* To do: Repeat the records below exactly, beginning at the first line and finishing with the line that contains "Given: Select the Else branch line".

* Given records:
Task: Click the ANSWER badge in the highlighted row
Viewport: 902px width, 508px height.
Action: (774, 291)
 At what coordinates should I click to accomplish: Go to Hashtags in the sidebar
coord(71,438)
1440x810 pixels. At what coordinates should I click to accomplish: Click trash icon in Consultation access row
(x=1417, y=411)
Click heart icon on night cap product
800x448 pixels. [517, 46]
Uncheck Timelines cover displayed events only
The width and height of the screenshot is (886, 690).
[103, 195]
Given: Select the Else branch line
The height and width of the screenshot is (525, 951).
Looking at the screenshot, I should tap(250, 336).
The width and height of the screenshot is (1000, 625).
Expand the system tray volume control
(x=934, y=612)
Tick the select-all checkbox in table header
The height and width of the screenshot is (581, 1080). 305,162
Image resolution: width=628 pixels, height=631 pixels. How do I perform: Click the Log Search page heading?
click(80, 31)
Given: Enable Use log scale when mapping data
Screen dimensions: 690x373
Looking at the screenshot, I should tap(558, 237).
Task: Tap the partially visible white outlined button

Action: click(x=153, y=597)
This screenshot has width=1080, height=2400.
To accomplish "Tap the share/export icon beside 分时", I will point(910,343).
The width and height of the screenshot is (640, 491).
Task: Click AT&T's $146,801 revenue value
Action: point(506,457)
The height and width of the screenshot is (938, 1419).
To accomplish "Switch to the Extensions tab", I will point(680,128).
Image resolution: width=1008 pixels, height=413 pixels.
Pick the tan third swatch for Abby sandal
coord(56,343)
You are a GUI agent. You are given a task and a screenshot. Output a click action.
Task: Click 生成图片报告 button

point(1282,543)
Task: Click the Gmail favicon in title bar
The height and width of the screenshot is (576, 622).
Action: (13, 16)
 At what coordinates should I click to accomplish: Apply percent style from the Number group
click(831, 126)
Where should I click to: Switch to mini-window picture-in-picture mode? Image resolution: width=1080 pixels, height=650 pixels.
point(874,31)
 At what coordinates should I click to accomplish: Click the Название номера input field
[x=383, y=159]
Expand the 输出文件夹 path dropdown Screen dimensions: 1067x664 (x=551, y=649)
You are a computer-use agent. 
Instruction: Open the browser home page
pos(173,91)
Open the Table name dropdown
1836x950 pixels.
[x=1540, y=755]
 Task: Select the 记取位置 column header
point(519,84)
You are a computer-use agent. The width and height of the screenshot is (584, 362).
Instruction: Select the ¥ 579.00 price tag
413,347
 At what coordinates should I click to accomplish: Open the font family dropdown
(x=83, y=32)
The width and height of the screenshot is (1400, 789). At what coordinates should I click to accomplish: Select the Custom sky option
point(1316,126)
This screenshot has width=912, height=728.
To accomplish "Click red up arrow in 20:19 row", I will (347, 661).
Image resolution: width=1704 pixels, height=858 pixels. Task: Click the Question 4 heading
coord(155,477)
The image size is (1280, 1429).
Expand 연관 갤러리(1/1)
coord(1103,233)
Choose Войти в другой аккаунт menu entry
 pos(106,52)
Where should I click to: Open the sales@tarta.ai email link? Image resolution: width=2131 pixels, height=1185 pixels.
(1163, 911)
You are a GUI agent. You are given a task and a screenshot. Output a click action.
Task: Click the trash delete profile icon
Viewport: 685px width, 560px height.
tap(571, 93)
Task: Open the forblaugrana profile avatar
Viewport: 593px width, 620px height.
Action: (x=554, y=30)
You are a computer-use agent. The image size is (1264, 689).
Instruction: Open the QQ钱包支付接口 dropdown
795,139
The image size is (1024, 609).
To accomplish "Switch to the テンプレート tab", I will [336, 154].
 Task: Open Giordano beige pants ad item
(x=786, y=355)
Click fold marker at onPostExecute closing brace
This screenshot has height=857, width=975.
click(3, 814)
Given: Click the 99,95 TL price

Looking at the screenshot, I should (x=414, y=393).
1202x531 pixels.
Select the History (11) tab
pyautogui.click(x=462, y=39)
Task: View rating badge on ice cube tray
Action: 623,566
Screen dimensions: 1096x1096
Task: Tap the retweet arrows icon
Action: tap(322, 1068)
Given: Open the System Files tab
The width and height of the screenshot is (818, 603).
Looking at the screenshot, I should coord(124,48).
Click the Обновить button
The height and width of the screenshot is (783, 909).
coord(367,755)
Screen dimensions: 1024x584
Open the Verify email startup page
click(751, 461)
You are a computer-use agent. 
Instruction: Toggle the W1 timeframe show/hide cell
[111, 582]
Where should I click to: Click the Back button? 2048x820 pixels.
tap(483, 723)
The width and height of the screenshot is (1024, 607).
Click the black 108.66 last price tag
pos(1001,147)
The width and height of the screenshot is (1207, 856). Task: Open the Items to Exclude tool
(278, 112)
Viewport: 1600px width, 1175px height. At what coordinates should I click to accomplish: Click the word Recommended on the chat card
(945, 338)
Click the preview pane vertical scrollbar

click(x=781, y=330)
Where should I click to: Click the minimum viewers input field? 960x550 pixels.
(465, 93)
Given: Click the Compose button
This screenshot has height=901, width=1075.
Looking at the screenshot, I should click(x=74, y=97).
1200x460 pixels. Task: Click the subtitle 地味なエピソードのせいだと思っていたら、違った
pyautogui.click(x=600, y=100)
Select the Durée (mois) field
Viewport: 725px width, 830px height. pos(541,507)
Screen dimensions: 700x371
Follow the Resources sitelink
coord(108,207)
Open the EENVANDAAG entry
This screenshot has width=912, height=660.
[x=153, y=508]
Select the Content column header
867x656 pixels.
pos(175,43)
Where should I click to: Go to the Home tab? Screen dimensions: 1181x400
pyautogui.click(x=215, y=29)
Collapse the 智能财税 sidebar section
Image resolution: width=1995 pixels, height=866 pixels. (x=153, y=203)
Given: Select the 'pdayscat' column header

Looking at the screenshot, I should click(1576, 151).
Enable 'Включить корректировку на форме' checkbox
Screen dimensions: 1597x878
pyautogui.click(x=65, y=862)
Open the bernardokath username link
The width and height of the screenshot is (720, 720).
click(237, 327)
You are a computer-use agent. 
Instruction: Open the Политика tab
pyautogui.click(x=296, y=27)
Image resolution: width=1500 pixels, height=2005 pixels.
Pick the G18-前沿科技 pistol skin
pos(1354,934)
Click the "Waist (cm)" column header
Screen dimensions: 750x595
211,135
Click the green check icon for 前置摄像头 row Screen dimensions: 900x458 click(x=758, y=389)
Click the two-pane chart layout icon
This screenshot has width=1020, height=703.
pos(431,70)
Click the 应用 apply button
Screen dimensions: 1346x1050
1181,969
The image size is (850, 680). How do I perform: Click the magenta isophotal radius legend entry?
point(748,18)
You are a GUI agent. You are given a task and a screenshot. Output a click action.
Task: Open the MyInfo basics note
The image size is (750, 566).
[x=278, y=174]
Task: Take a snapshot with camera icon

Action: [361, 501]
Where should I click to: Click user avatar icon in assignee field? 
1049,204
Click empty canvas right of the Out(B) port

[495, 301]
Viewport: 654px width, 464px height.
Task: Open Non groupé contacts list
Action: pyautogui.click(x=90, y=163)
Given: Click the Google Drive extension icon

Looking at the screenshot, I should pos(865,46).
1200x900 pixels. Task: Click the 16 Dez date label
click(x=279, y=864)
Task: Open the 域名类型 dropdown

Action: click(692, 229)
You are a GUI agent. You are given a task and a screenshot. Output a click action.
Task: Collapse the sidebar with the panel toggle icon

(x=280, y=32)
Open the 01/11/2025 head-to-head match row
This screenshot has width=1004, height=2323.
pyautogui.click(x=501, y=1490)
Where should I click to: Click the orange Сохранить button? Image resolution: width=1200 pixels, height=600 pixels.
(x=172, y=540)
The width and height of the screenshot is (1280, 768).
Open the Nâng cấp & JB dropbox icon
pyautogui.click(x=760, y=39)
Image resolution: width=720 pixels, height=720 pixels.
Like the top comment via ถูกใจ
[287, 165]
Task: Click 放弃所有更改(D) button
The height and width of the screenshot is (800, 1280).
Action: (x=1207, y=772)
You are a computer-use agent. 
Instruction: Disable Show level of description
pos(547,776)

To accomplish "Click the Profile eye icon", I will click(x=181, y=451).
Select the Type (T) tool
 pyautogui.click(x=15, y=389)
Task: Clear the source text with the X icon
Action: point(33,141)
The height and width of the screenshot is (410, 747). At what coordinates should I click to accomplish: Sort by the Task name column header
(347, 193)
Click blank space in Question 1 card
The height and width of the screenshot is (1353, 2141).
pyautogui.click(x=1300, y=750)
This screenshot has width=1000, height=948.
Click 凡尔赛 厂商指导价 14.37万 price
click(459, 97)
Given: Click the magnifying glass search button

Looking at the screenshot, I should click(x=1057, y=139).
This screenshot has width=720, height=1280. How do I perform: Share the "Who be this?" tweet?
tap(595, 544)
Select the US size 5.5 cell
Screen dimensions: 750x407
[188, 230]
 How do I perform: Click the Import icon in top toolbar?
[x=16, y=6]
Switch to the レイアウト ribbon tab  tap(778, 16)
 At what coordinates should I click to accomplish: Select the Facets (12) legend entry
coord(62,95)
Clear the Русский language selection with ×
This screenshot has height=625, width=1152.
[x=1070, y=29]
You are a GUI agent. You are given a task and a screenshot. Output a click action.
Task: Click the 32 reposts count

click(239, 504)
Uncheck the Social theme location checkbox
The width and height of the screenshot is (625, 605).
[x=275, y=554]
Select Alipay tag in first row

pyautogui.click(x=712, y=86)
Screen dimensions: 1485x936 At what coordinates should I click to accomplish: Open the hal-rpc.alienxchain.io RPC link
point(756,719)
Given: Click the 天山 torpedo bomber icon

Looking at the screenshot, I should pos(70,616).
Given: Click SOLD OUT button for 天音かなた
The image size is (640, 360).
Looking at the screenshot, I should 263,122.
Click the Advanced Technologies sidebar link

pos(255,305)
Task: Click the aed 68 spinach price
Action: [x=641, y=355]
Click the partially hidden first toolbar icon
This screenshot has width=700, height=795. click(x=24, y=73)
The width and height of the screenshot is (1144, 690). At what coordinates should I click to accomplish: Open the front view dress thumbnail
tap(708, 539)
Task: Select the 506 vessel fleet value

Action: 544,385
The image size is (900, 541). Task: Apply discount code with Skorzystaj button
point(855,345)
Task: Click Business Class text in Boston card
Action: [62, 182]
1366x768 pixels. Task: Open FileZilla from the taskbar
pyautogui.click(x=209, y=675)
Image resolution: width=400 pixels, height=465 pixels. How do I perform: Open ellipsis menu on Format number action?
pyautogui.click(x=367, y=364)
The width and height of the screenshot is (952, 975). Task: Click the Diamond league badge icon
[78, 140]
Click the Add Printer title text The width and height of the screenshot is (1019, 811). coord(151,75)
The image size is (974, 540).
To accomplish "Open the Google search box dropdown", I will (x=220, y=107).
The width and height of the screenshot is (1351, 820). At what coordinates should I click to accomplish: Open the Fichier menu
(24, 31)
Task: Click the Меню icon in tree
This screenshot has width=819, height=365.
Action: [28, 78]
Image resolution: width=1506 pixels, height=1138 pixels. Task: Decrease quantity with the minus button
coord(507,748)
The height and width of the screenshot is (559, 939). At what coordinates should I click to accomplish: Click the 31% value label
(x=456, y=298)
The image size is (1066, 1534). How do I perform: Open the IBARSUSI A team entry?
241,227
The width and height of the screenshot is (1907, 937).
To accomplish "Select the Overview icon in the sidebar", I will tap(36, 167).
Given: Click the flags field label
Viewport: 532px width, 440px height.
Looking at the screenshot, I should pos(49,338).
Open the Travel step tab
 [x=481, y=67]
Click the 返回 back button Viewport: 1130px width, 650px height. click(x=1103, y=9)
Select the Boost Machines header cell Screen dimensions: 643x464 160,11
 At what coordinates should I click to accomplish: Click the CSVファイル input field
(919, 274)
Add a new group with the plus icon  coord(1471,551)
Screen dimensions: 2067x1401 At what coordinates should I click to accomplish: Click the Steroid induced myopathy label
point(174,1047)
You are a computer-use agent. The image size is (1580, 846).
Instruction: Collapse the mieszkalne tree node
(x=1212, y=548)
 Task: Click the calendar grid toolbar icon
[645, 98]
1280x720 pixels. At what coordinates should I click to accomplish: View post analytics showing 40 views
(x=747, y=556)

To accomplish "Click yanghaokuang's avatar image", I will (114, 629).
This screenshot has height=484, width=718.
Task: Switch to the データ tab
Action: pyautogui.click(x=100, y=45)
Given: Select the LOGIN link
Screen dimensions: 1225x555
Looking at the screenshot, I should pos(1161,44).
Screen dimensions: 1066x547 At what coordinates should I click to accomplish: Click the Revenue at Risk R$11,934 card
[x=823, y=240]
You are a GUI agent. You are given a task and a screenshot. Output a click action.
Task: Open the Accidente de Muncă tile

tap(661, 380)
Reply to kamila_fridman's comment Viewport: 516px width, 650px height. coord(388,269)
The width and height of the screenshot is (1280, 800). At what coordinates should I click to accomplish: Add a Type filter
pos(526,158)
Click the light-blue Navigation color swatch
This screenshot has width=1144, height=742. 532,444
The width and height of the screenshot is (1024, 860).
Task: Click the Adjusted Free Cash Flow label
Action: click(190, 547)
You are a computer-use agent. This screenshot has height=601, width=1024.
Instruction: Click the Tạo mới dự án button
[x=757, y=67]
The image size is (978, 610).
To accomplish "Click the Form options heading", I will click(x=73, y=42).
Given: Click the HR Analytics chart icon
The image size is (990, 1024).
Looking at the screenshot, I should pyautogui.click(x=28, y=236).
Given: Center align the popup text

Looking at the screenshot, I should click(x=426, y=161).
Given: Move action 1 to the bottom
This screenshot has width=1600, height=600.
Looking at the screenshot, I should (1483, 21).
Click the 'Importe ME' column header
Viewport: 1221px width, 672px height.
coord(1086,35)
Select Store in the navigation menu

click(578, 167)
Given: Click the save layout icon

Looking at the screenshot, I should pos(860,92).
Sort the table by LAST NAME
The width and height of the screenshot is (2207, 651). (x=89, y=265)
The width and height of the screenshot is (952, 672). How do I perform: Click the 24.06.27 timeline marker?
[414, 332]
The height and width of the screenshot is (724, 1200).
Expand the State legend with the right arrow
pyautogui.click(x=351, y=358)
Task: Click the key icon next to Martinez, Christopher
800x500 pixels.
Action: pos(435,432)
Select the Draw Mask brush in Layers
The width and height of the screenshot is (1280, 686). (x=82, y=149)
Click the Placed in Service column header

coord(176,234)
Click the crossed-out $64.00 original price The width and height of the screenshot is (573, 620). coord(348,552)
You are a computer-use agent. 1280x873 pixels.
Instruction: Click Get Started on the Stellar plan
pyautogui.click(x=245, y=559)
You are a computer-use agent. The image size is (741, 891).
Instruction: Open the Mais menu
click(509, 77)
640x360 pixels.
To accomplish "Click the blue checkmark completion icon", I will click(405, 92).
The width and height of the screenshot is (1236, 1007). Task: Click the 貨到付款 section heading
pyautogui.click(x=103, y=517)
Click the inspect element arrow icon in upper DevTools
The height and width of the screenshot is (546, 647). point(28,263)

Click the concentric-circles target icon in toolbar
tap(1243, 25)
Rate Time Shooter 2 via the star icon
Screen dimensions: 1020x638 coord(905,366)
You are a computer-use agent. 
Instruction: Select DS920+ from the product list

* Task answer:
Task: Click the ANSWER badge in the highlighted row
Viewport: 902px width, 508px height.
Action: (774, 291)
 At what coordinates should I click to accomplish: Go to Hashtags in the sidebar
coord(71,438)
1440x810 pixels. At what coordinates should I click to accomplish: Click trash icon in Consultation access row
(x=1417, y=411)
Click heart icon on night cap product
800x448 pixels. [517, 46]
Uncheck Timelines cover displayed events only
The width and height of the screenshot is (886, 690).
[103, 195]
Given: Select the Else branch line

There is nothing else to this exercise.